Showing posts with label Functional programming. Show all posts
Showing posts with label Functional programming. Show all posts

Monday, 14 November 2016

[Java 8 / Parallel stream / Stream] Should I always use parallel stream instead of stream ?

Streams are probably one of the most commonly used feature of Java 8. At first people discover forEach() method, then map() and filter() and so on. Some of them starts reading about functional programming but from my experience I'd say that in general people still think that stream is just an improved looping structure.

Then comes this exciting moment when they realize that it all can be much, much faster because there's also parallelStream. And then problems come...

Very often when I'm waiting for something I look into the code and try to fix some crappy parts. This one I've found yesterday:
resource.setRegions(product.getRegions().parallelStream().map(Region::getName).collect(toList()));
Our database has something like ten regions. Let's see how long it takes to collect such items using stream and parallelStream.
public static void main(String[] args) {
    final List<Region> regions = IntStream.range(0, 10)
                        .mapToObj(i -> new Regioan("region:" + i))
                        .collect(toList());

    useLabel("stream()").andLogPerformanceOf(() -> regions.stream()
                                                         .map(Region::getName)
                                                         .collect(toList()));
    useLabel("parallelStream()").andLogPerformanceOf(() -> regions.parallelStream()
                                                              .map(Region::getName)
                                                              .collect(toList()));
}
useLabel(...).andLogPerformanceOf(...) is just a simple wrapper that runs a piece of code and logs time taken (I'll paste it at the end of the article). First run shows:
stream() started
stream() completed. Time elapsed = 1 millis
parallelStream() started
parallelStream() completed. Time elapsed = 9 millis
And some more results:
10 elements
Stream
Parallel stream
4
10
2
3
2
14
2
18
1
6
3
17
2
8
5
7
2
14
1
8
As you can see in all cases stream() is faster than parallelStream(). Parallel stream has much higher overhead compared to stream which uses single thread.

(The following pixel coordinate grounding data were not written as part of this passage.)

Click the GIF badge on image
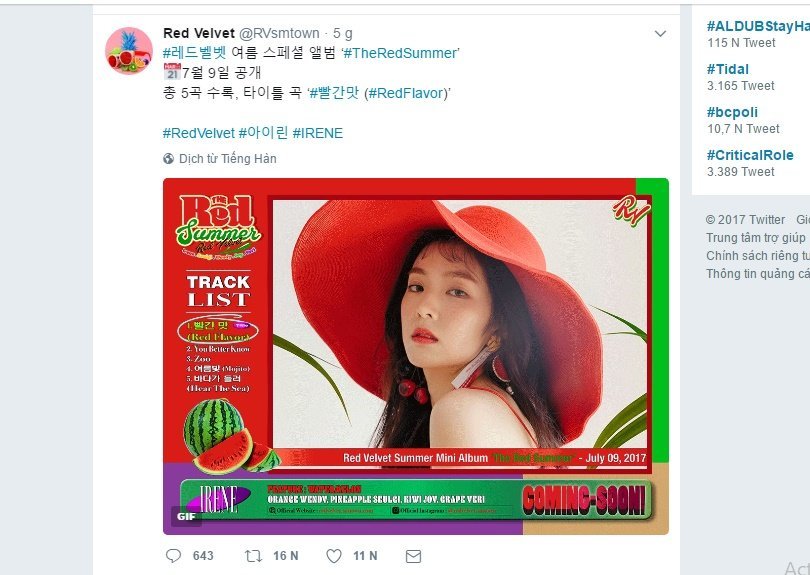Viewport: 810px width, 575px height. pos(186,516)
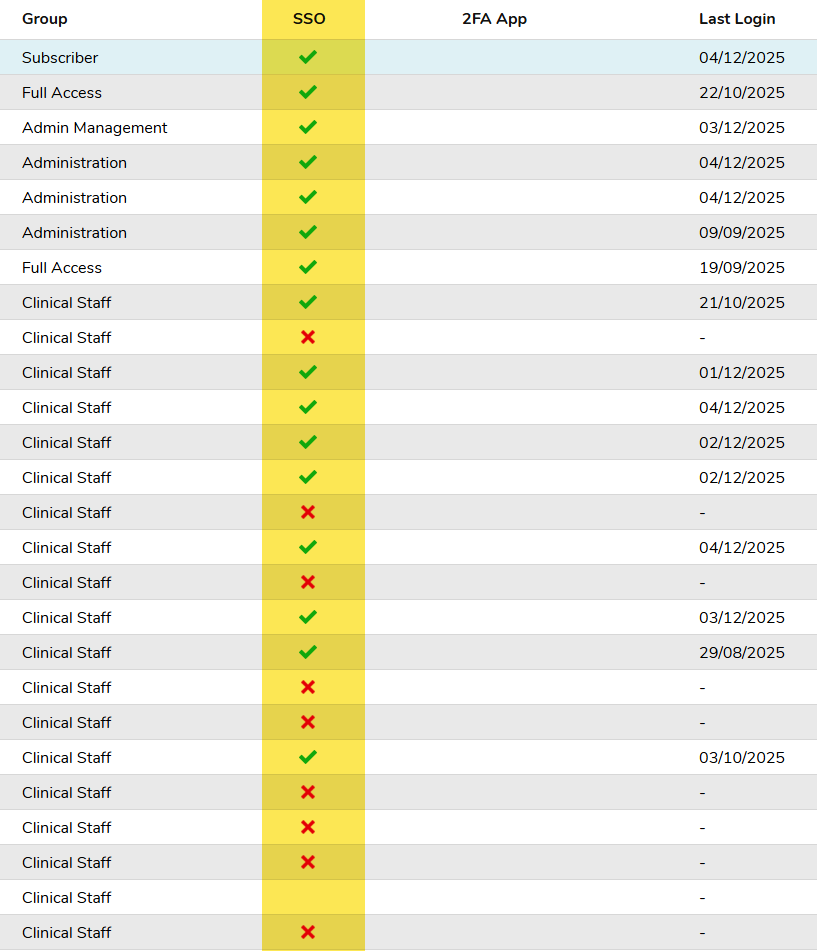Screen dimensions: 817x951
Task: Sort by the Group column header
Action: 45,19
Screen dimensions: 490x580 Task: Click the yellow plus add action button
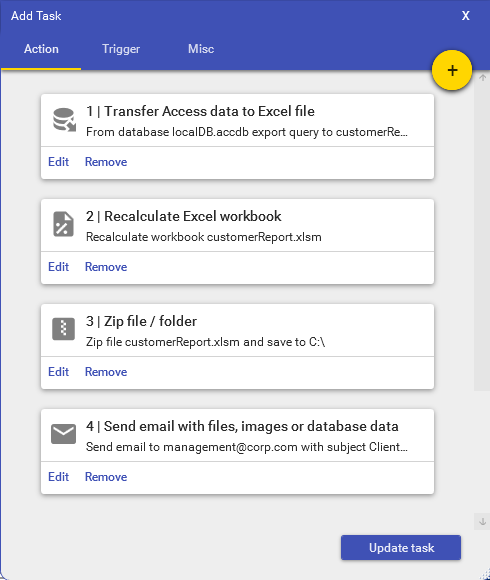(x=452, y=70)

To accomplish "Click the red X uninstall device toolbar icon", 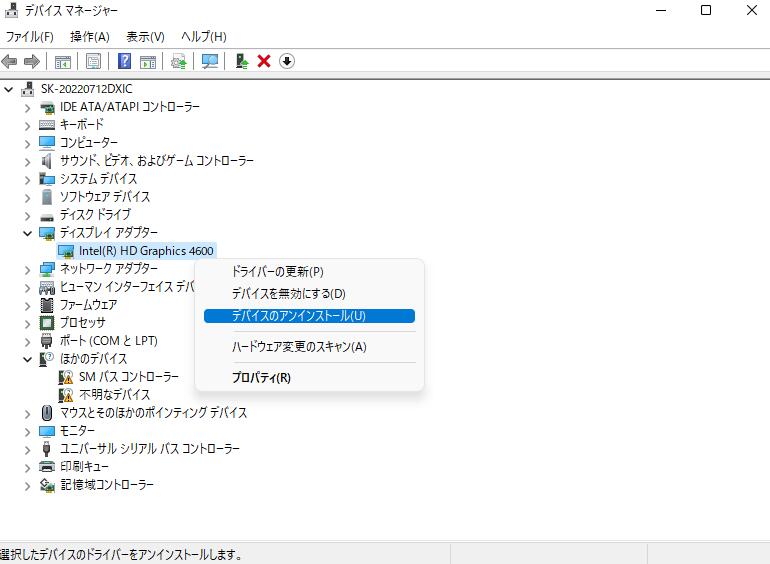I will (x=264, y=61).
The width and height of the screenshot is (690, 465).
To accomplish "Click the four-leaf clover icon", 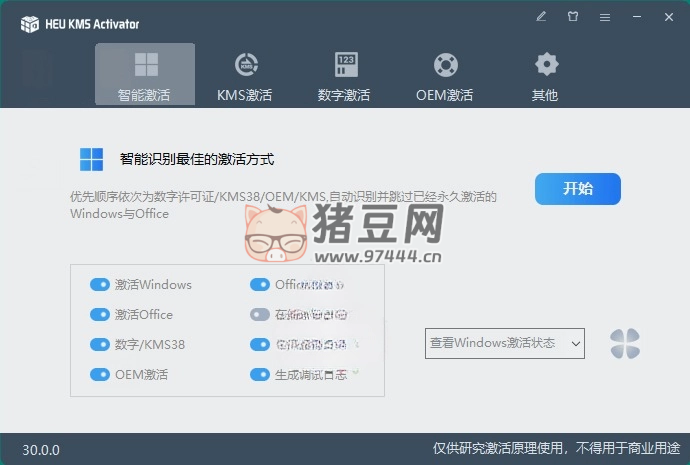I will tap(625, 344).
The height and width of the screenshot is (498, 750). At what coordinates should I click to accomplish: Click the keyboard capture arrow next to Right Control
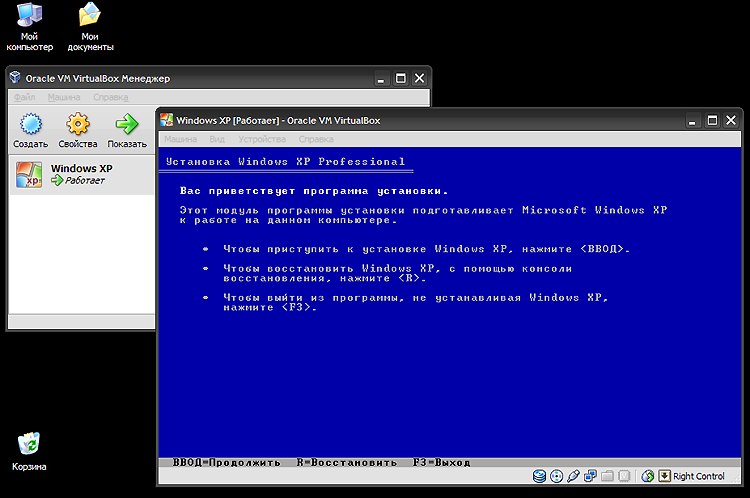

When you want to split collection's computation you need to divide the input so that the threads compute similar amount of data, run the threads, collect results and so on.

Let's make the input list bigger.
100 elements
Stream
Parallel stream
2
12
2
11
1
5
2
7
2
8
1
6
3
6
2
6
4
9
6
18
Parallel stream is still slower.
1000 elements
Stream
Parallel stream
9
14
2
20
2
7
9
23
3
9
2
20
3
6
2
5
3
9
3
5
Still slower.
10 000 elements
Stream
Parallel stream
8
7
6
23
12
9
5
10
6
9
16
19
7
9
14
14
11
22
20
18
For 10k elements the results are similar.
1 000 000 elements
Stream
Parallel stream
1423
 65
 1715  91
 1244  63
 1345  68
 1458 91
 1479  65
 1415  48
 1584 87
 1425  61
 1506 73
Having list that contains 1M elements parallel stream is way faster but how often do you work with such big collections ?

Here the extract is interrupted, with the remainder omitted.